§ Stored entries
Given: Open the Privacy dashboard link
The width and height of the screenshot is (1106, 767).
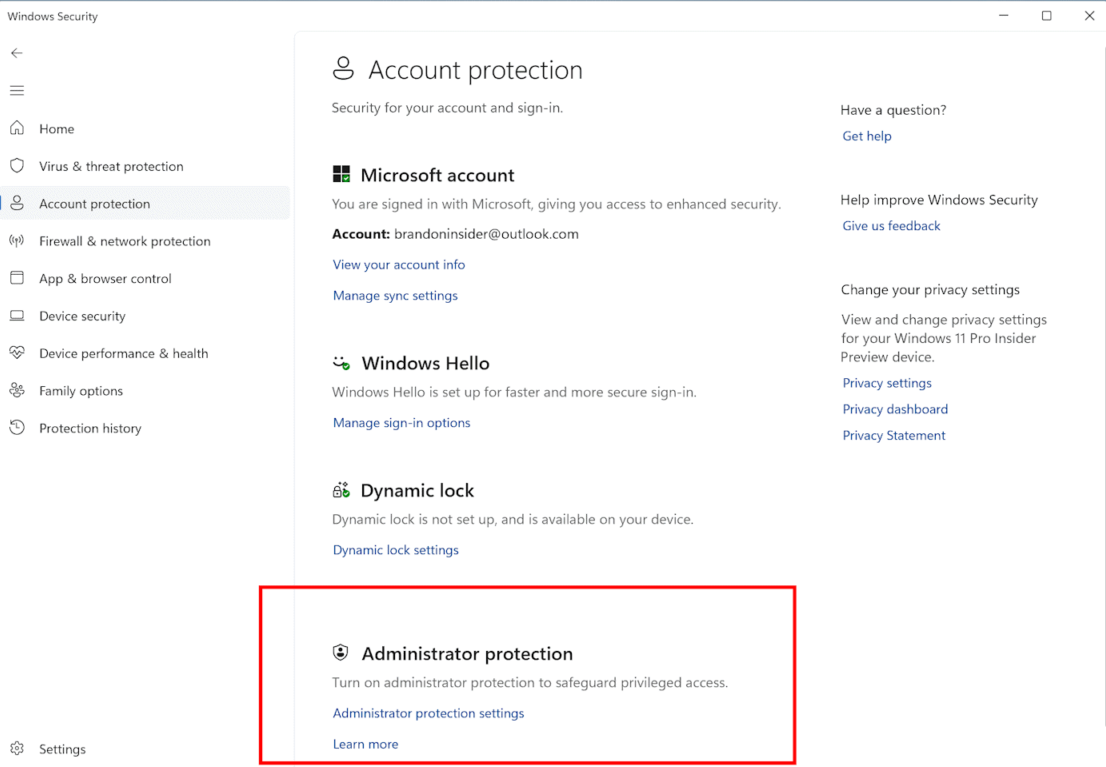Looking at the screenshot, I should point(894,409).
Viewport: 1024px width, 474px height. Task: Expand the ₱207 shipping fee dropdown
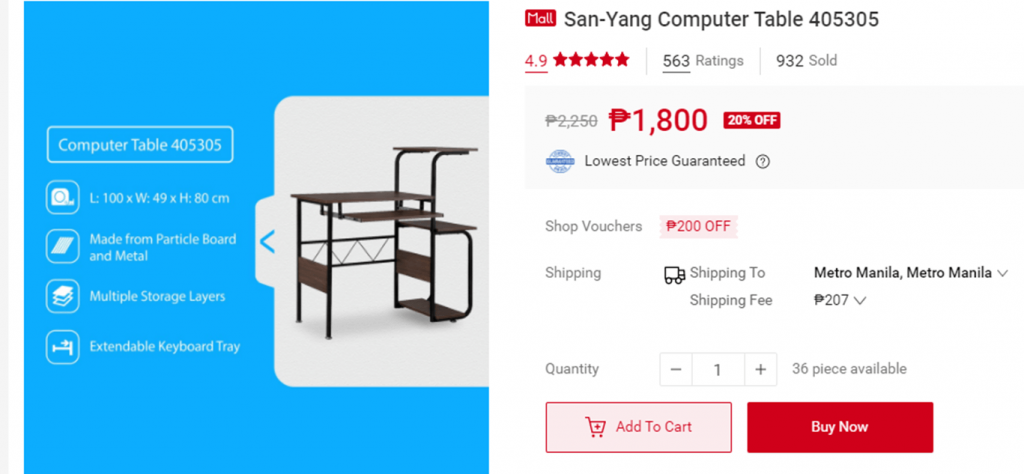click(840, 300)
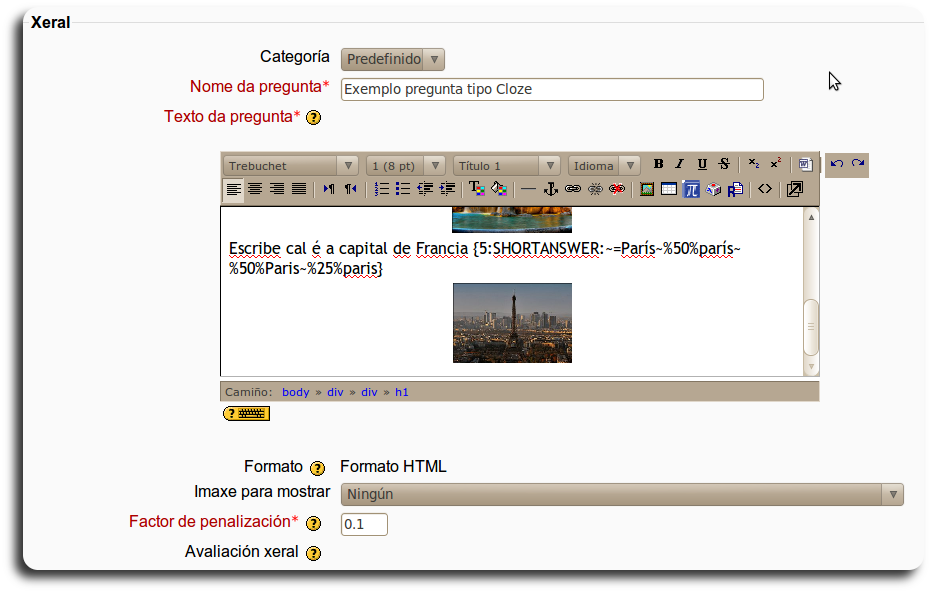Expand the Imaxe para mostrar dropdown
The width and height of the screenshot is (931, 593).
click(x=621, y=494)
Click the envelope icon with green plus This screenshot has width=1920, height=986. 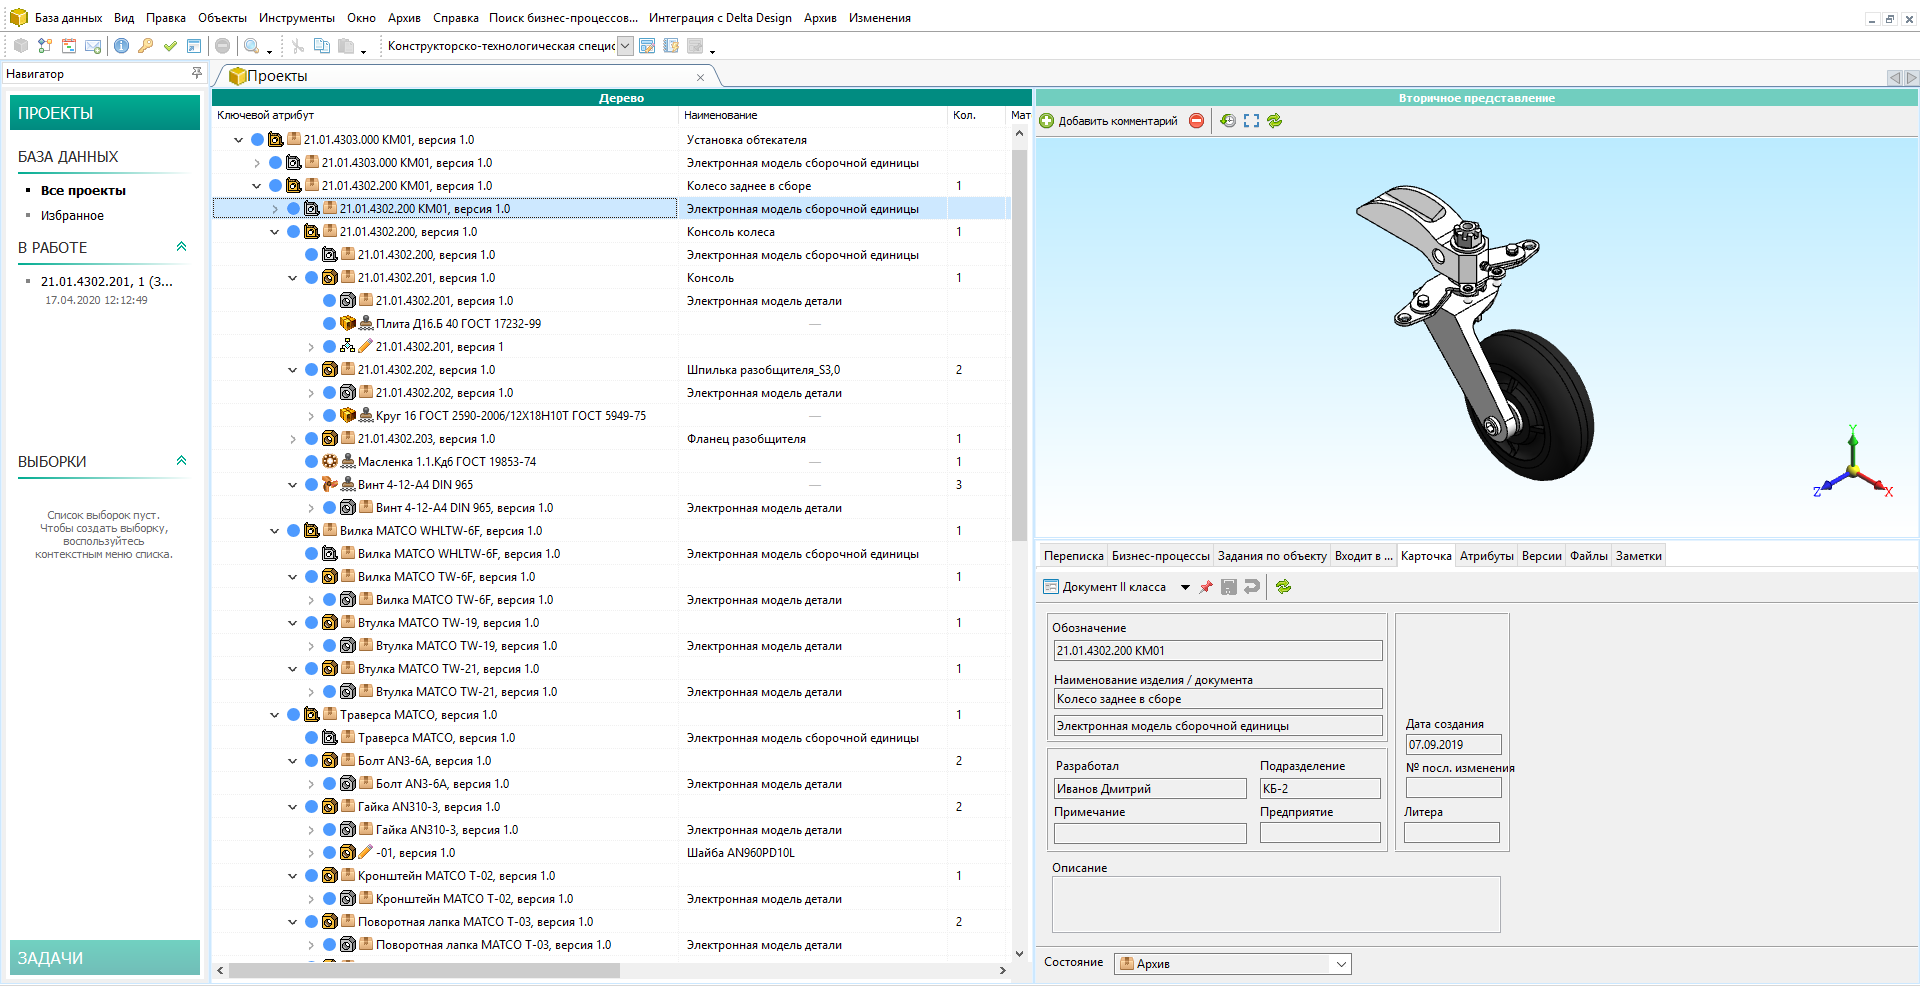pos(93,46)
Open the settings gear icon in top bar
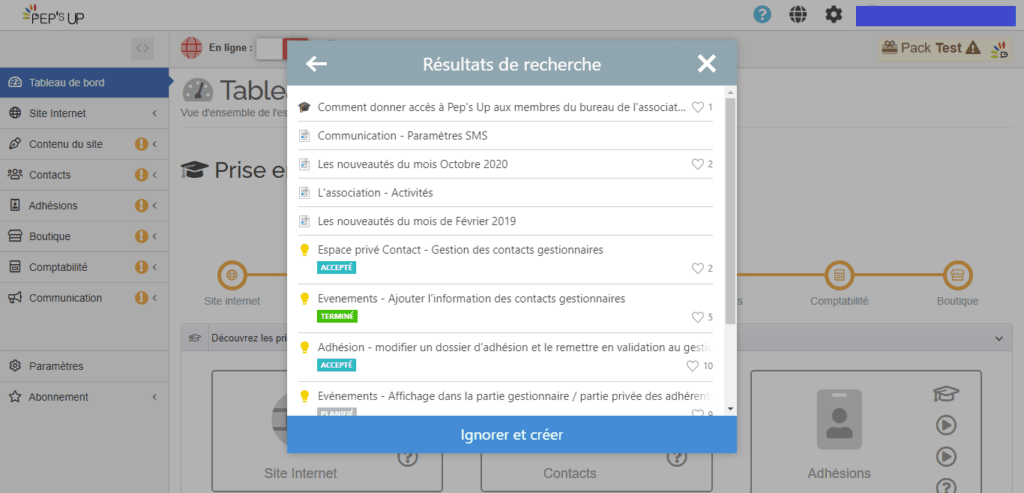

§ WHAT NEEDS TO BE DONE
Search the entries above for "Open". Show every line that has it.

§ ANSWER BELOW
Given: Open the Privacy dashboard link
Open the settings gear icon in top bar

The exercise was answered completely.